Он ничего не ответил, только приложил мелко дрожащую ладонь к покрытому испариной левому виску.
– Можете мне не верить, но я никогда не завожу интрижек в командировках. И с Лидой – это не интрижка. Сочувствую, хм, вашим чувствам, но, согласитесь, что и вы на моем месте поступили бы ровно так же.
Брандт потупился и покивал головой. Потом он встряхнулся:
– Так, хорошо. А теперь потрудитесь поглядеть бумагу.
Он указал на лежавший все это время на столе список, который я принял сначала за какой-то черновик газетной статьи. Однако это оказался вполне официальный документ из канцелярии фельдкомендатуры с перечислением всех зарегистрированных посетителей города, прибывших в течении двух дней до убийства отца и матери Брандта. Список не был механической выпиской из документов ратуши, а явно составлялся людьми, разбирающимися в своем деле: и старик, и я были в нем обозначены под настоящими фамилиями.
– Что это?
– Что это. А то не видите, что это. Это конфиденциальный документ, его мне передал лично фельдкомендант. Полгода читаю его и перечитываю. Знаю всех людей, тут записанных. Крестьяне, ходившие к ремесленникам, служащие, ездившие к родне в деревню, районные старосты, привозившие продналог. Никого странного. Только вы двое – странные.
– Понятно.
– Понятно, конечно. «Согласитесь, что и вы на моем месте поступили бы так же», да? А теперь идите и поставьте пластинку погромче.
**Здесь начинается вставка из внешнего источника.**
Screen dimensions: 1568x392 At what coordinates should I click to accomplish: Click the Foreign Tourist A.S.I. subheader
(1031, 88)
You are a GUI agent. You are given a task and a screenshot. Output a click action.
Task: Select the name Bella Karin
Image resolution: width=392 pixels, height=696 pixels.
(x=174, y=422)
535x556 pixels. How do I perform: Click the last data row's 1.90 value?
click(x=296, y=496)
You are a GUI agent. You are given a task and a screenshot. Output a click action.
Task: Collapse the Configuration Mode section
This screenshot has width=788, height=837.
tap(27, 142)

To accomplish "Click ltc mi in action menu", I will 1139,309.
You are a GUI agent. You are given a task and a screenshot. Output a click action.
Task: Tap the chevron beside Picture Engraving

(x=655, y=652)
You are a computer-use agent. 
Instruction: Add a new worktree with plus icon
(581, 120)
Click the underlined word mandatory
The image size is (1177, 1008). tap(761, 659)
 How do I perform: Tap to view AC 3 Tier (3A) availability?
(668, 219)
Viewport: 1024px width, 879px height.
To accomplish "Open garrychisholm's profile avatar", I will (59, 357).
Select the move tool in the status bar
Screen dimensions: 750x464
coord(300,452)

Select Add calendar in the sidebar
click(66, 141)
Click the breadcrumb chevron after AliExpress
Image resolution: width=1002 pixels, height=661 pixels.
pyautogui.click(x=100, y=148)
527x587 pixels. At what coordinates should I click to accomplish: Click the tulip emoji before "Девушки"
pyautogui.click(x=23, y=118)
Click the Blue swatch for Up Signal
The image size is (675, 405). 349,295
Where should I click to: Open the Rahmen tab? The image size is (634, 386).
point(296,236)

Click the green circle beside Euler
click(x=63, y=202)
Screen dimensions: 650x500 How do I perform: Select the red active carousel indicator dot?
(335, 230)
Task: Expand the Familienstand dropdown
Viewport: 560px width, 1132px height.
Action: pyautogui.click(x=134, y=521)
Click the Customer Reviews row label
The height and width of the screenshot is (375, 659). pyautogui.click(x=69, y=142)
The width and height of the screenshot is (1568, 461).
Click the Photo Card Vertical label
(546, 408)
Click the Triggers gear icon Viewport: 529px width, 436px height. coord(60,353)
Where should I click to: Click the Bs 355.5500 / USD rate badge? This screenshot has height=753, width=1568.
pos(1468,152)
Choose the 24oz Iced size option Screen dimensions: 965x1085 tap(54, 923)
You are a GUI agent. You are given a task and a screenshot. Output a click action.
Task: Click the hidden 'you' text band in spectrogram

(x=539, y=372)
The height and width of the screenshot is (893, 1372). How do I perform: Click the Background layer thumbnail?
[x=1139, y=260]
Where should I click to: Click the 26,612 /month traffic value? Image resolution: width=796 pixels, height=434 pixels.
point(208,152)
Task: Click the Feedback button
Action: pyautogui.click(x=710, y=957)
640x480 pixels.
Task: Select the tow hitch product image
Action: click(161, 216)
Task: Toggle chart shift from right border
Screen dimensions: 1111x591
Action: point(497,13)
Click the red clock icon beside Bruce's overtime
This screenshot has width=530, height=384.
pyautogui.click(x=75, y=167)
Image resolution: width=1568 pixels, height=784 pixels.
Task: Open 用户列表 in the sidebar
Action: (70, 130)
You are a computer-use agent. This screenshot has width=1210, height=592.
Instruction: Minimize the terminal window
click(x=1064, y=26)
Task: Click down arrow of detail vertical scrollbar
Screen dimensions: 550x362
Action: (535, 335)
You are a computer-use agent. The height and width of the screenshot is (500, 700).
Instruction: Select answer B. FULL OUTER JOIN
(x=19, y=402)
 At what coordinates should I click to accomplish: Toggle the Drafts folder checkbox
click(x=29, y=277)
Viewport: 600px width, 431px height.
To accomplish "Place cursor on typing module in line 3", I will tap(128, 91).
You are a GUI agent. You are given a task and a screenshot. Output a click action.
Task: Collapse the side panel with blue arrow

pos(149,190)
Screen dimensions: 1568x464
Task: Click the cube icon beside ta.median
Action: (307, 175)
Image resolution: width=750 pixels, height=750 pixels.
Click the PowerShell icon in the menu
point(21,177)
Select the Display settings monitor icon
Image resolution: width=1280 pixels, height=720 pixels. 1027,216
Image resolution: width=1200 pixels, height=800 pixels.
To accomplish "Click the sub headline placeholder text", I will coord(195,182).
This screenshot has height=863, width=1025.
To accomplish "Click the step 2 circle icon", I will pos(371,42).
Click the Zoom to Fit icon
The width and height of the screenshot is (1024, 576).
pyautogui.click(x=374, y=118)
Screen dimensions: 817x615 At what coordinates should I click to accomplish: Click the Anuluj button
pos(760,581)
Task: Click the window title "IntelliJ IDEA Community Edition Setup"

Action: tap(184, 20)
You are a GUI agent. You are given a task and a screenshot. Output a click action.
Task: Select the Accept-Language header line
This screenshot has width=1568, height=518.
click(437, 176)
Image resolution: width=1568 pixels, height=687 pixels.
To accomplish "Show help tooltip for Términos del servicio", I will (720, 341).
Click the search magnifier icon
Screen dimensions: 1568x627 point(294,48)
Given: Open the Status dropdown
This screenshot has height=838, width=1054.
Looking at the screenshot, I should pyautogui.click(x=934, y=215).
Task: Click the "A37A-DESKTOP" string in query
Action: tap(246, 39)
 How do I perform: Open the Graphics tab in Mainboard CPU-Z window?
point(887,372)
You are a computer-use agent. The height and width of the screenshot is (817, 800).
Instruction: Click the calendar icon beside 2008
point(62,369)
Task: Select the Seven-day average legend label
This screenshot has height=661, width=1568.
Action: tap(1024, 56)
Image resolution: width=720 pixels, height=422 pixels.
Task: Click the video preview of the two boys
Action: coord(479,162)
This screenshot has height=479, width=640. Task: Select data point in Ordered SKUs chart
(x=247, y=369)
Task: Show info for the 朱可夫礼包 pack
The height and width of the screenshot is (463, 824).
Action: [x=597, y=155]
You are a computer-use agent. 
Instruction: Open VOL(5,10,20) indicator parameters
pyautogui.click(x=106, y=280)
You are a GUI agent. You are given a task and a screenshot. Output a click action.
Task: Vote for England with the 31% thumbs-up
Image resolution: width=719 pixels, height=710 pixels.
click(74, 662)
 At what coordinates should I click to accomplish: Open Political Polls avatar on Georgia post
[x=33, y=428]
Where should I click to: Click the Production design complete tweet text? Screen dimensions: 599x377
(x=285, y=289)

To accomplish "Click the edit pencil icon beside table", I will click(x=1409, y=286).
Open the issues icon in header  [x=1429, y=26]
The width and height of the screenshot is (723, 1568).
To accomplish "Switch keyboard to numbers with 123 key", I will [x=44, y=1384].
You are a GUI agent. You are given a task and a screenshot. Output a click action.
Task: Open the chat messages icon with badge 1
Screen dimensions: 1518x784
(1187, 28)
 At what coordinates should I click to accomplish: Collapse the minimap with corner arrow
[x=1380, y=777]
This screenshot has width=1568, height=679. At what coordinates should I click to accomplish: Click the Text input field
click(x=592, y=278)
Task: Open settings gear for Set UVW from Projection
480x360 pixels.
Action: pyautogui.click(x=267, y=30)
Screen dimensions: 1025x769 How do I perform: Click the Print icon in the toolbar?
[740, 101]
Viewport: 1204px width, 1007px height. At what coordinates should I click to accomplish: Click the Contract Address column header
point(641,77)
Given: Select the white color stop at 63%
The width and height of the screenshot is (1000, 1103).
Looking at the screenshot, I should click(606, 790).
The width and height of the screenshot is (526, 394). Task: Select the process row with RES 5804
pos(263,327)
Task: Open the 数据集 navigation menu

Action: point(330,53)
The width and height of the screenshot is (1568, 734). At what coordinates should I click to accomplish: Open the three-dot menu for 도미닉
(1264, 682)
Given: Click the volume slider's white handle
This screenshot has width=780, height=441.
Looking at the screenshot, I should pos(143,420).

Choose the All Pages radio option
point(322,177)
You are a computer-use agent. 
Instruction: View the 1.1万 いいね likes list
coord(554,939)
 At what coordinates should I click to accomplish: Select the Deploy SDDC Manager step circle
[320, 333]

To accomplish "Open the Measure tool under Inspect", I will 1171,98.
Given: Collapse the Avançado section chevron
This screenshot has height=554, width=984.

Дорожка «Смерть Петрушки».
– Фу, какой тяжелый символизм, – поморщился я.
– Встать! – гаркнул Брандт.
Я поднялся и, шаркая ватными ногами, подошел к патефону.
– Предпоследняя, – подсказал Брандт.
Я передвинул иглу в конец пластинки и подкрутил ручку громкости.
– Не думаю, что вам помогут мои извинения, – медленно проговорил я. – Но мне правда жаль, что мы не поймали убийц ваших родителей. Мне очень жаль, Брандт.
– Действительно, не помогло, – Брандт как будто послушал свое плечо, чтобы удостовериться, – Совершенно не стало легче. Не думаю, что и потом станет легче, а все-таки хочется кого-нибудь в ответе оставить. Кто-то же должен быть виноват.
Тут он по какой-то совсем уж нелепой причуде переложил пистолет из правой руки в левую и сосредоточенно зачесал ухо. Я что было сил прыгнул вперед и толкнул стол, тот тяжело качнулся. Брандт потерял равновесие и выстрелил в потолок. Сильная отдача повела пистолет под стол, и я успел кувырком прыгнуть вбок, прежде чем Брандт снова прицелился. Когда он переложил пистолет в правую руку и выбрался из-за стола, я снова прыгнул на него и перехватил руку. Несколько секунд мы рассерженно пыхтели друг на друга.
– Отдайте же эту штуку, несносный вы человек, – зарычал я и медленно, чтобы ненароком не навести дуло на себя, принялся выворачивать правую руку Брандта. Он тоже зарычал, дернулся и принялся жать на спусковой крючок. Выстрелив всего-то пару раз, он как-то сразу охладел к борьбе и тихо сполз на пол. На левом боку у него набухло черное влажное пятно.
– Хорошо, – проговорил он, – нормально.
Больше он ничего не говорил и даже дышать перестал. Я сел на стул и пару минут рассматривал тело, будто надеясь, что это просто журналистская утка, и все еще обойдется. Потом пошел к телефону и набрал Навроцкого. Он приехал со стариком, и, ничего не говоря, сел в темной прихожей. Старик вошел в комнату
– Самоубийство? – почти весело спросил старика я. – Или скажем правду, что он меня пытался убить?